> Try it: From the line that contains "Task: Clear the search field with X" to the last line of the data below, transcribe every line exactly. Do not include the pictures.

━━ Information supplied

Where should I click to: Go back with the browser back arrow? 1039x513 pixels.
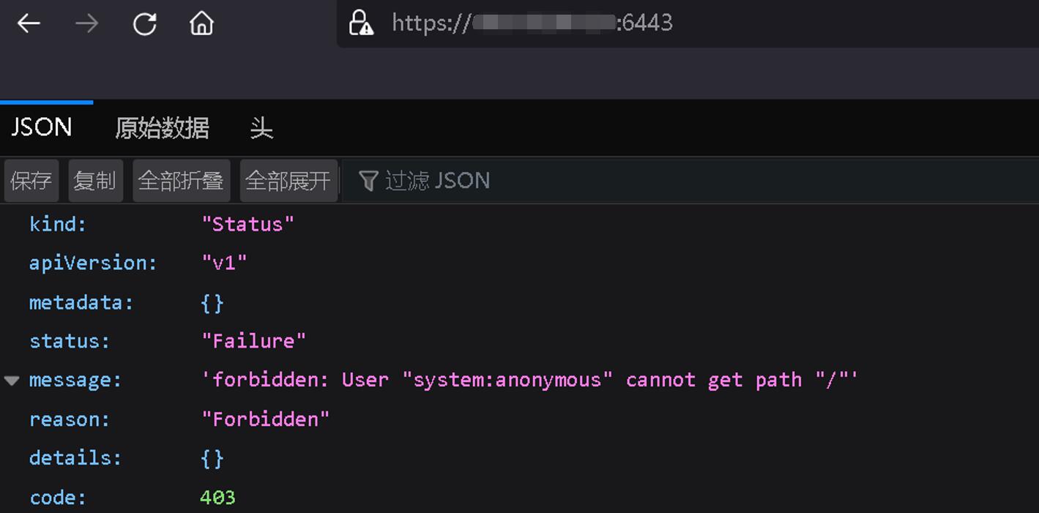pyautogui.click(x=29, y=23)
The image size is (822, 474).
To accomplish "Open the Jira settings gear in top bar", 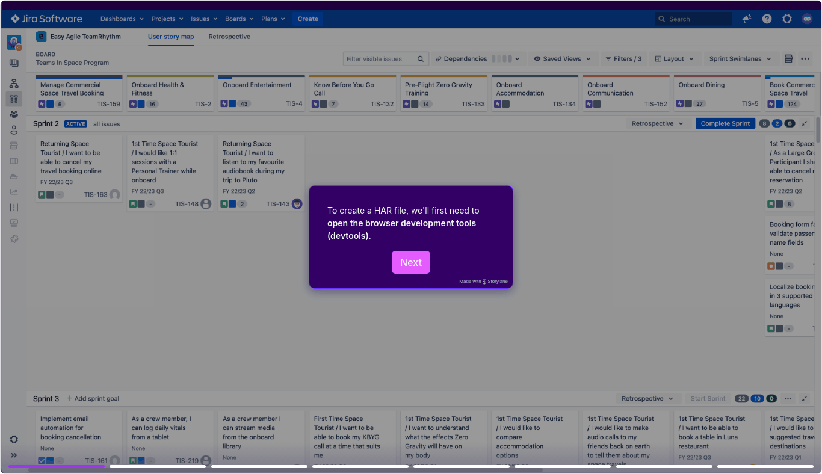I will click(786, 19).
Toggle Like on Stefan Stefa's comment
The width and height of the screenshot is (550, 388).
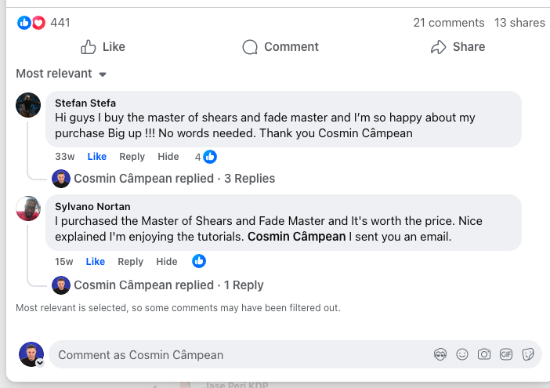coord(96,157)
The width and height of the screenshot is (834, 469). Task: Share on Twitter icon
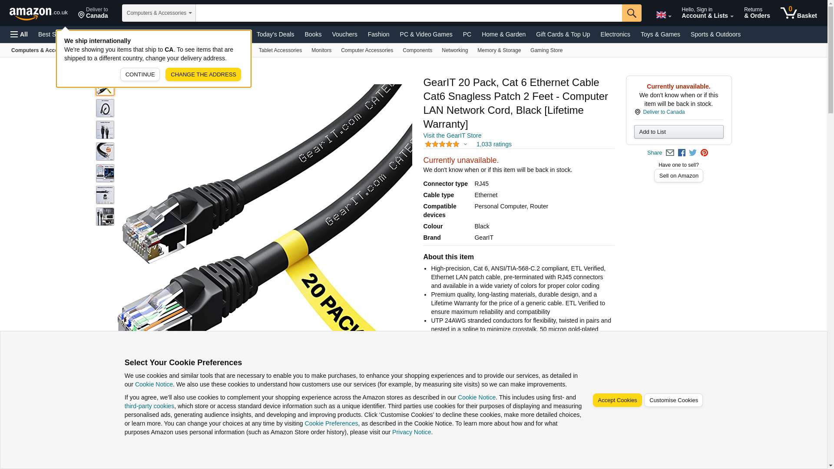tap(692, 153)
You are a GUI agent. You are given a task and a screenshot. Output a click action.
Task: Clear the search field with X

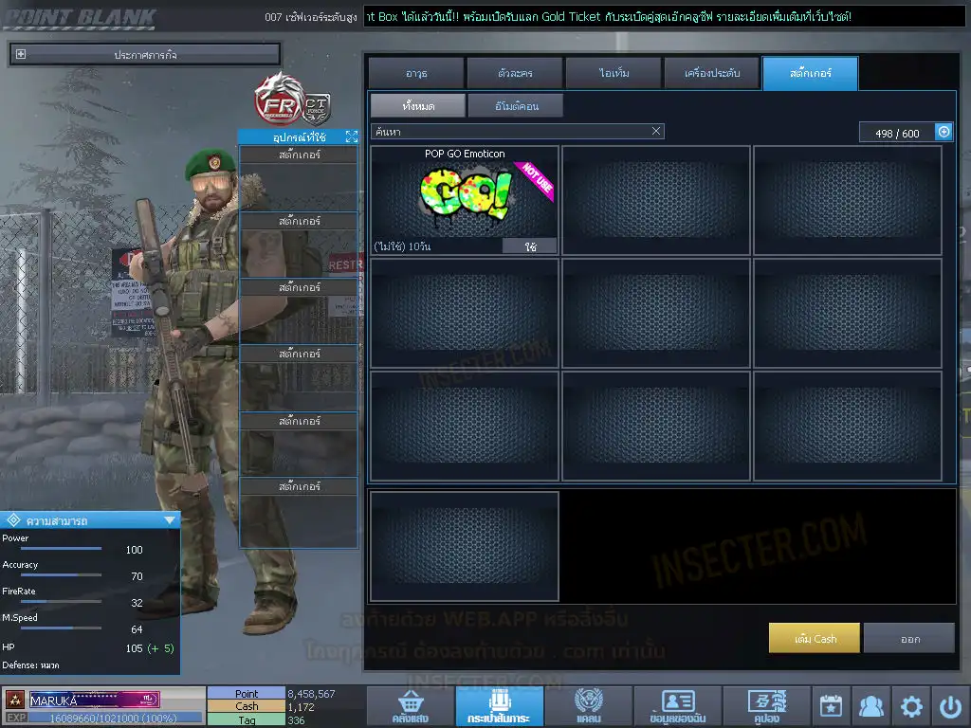click(656, 132)
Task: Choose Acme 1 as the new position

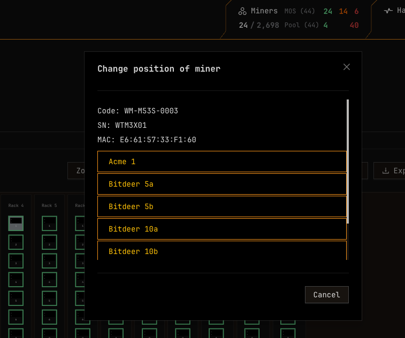Action: [x=222, y=162]
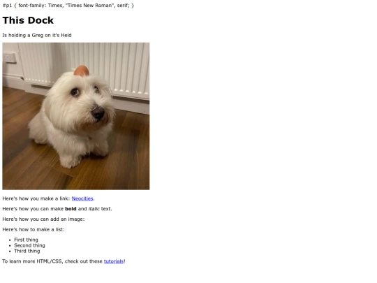Click "Third thing" list item
Viewport: 377px width, 283px height.
tap(27, 251)
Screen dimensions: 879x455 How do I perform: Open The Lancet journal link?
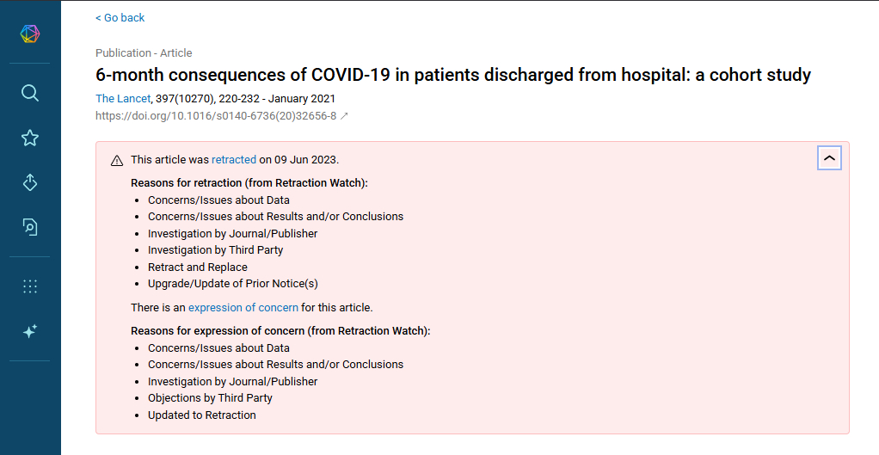[123, 99]
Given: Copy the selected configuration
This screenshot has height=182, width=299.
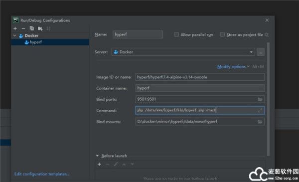Looking at the screenshot, I should pyautogui.click(x=32, y=28).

━━━━

> Result of the exercise:
Task: Clear the search field with X

click(656, 132)
Task: Choose Acme 1 as the new position

Action: [x=222, y=162]
Click "Third thing" list item
Viewport: 377px width, 283px height.
tap(27, 251)
Screen dimensions: 879x455 How do I perform: Open The Lancet journal link?
[123, 99]
Given: Copy the selected configuration
This screenshot has height=182, width=299.
Looking at the screenshot, I should pyautogui.click(x=32, y=28).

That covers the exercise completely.